- _Your instructions_
Print the items from the line containing "This screenshot has width=1568, height=573." up to and including the line containing "Action: pos(1035,281)", reproducing each line exactly.

───

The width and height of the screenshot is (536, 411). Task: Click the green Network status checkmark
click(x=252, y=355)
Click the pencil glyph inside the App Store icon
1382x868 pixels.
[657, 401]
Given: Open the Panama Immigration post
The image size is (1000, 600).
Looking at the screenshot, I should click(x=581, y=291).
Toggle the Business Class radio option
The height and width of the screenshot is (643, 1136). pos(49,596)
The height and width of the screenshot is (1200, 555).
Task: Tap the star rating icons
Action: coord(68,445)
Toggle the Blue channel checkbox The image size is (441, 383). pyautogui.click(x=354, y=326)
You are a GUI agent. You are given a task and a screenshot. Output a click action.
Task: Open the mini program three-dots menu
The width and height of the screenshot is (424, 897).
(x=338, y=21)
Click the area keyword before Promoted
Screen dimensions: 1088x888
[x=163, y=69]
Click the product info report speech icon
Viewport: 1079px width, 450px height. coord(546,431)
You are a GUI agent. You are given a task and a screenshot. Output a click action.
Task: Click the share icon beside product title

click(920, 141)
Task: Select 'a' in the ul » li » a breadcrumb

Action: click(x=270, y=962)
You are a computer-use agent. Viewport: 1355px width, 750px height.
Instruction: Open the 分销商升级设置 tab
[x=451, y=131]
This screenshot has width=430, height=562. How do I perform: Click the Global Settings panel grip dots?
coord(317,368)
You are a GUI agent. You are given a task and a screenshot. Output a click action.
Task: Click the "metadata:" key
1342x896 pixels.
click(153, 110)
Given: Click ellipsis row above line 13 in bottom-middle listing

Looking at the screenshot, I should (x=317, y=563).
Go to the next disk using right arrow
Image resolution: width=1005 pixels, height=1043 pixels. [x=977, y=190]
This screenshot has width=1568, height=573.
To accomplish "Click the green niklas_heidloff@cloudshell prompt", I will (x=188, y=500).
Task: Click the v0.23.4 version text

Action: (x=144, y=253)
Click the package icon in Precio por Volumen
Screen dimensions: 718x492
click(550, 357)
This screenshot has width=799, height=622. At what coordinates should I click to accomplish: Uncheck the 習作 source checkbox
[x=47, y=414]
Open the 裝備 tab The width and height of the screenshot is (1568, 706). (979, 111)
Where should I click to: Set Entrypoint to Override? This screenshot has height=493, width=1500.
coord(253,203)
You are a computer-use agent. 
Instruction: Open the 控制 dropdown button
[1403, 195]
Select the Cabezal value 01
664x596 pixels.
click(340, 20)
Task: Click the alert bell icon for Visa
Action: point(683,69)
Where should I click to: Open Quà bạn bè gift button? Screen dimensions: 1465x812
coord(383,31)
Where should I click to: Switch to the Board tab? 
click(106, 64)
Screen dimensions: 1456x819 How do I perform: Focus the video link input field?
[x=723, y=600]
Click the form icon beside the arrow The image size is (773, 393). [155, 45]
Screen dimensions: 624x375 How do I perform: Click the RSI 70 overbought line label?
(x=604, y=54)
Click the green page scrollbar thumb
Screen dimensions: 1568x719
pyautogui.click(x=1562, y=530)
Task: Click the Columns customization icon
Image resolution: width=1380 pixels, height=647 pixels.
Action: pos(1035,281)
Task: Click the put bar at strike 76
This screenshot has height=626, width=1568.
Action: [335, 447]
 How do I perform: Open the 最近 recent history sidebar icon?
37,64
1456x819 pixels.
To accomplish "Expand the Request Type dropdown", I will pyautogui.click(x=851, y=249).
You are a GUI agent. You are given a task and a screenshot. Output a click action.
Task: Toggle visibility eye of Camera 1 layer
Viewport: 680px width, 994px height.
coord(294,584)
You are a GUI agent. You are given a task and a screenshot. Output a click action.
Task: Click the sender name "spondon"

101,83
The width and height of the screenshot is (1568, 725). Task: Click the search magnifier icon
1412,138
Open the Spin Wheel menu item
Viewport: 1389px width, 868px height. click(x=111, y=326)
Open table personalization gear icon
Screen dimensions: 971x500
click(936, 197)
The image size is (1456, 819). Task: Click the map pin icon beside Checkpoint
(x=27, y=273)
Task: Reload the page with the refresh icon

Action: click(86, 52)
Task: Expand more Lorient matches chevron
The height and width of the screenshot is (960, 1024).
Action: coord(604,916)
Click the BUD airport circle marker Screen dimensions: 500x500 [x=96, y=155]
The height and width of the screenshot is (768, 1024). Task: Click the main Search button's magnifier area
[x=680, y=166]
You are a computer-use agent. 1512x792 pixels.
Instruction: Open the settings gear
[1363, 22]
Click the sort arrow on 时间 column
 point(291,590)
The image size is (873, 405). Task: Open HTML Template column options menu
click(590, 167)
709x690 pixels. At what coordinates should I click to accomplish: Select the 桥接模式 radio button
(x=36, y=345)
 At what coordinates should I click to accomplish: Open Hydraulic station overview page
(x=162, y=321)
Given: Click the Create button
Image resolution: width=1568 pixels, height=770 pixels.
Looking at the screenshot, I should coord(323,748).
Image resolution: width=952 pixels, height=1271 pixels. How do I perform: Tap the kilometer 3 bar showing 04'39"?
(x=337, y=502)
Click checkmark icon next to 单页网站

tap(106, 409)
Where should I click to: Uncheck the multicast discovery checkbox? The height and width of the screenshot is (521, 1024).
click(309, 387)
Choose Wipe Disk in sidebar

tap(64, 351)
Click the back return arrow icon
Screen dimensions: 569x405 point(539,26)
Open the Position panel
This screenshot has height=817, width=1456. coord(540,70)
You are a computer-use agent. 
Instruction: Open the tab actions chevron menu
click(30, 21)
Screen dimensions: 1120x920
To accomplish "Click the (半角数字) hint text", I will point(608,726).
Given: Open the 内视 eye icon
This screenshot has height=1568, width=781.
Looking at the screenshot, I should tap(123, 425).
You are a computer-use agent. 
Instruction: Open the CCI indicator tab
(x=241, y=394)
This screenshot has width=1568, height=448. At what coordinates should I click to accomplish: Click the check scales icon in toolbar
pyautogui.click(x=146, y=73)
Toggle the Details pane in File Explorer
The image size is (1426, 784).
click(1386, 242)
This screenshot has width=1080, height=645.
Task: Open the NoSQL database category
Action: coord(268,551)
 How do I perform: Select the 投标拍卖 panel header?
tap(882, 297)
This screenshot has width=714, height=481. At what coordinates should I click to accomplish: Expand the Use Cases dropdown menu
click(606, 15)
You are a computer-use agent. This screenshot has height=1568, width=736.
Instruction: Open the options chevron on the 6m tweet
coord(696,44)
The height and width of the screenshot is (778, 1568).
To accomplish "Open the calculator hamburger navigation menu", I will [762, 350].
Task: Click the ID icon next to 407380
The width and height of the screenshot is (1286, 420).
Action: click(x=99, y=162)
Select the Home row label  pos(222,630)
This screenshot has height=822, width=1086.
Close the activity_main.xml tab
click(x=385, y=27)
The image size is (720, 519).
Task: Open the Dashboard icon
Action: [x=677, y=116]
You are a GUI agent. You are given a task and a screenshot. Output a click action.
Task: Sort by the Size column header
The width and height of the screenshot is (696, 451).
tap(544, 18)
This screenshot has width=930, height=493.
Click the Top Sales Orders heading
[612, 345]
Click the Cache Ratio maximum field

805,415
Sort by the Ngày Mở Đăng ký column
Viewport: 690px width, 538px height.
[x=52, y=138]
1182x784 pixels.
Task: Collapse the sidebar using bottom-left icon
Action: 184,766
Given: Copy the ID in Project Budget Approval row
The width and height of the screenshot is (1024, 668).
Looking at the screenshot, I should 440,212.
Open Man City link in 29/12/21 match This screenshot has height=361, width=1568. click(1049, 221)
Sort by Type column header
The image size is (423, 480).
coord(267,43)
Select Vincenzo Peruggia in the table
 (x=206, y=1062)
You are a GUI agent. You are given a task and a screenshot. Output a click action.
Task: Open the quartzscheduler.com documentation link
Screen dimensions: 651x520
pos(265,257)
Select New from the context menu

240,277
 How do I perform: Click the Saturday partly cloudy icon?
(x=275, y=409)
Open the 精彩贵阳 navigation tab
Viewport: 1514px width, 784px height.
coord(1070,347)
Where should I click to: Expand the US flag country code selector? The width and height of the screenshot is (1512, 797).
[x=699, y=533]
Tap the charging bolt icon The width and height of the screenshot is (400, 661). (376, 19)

───

- _The completed task_
This screenshot has width=1568, height=573.
To accomplish "Click the green niklas_heidloff@cloudshell prompt", I will (x=188, y=500).
Task: Click the v0.23.4 version text

Action: (x=144, y=253)
Click the package icon in Precio por Volumen
Screen dimensions: 718x492
click(550, 357)
This screenshot has width=799, height=622. At what coordinates should I click to accomplish: Uncheck the 習作 source checkbox
[x=47, y=414]
Open the 裝備 tab The width and height of the screenshot is (1568, 706). (979, 111)
Where should I click to: Set Entrypoint to Override? This screenshot has height=493, width=1500.
coord(253,203)
You are a computer-use agent. 
Instruction: Open the 控制 dropdown button
[1403, 195]
Select the Cabezal value 01
664x596 pixels.
click(340, 20)
Task: Click the alert bell icon for Visa
Action: point(683,69)
Where should I click to: Open Quà bạn bè gift button? Screen dimensions: 1465x812
coord(383,31)
Where should I click to: Switch to the Board tab? 
click(106, 64)
Screen dimensions: 1456x819 How do I perform: Focus the video link input field?
[x=723, y=600]
Click the form icon beside the arrow The image size is (773, 393). [155, 45]
Screen dimensions: 624x375 How do I perform: Click the RSI 70 overbought line label?
(x=604, y=54)
Click the green page scrollbar thumb
Screen dimensions: 1568x719
pyautogui.click(x=1562, y=530)
Task: Click the Columns customization icon
Image resolution: width=1380 pixels, height=647 pixels.
Action: pos(1035,281)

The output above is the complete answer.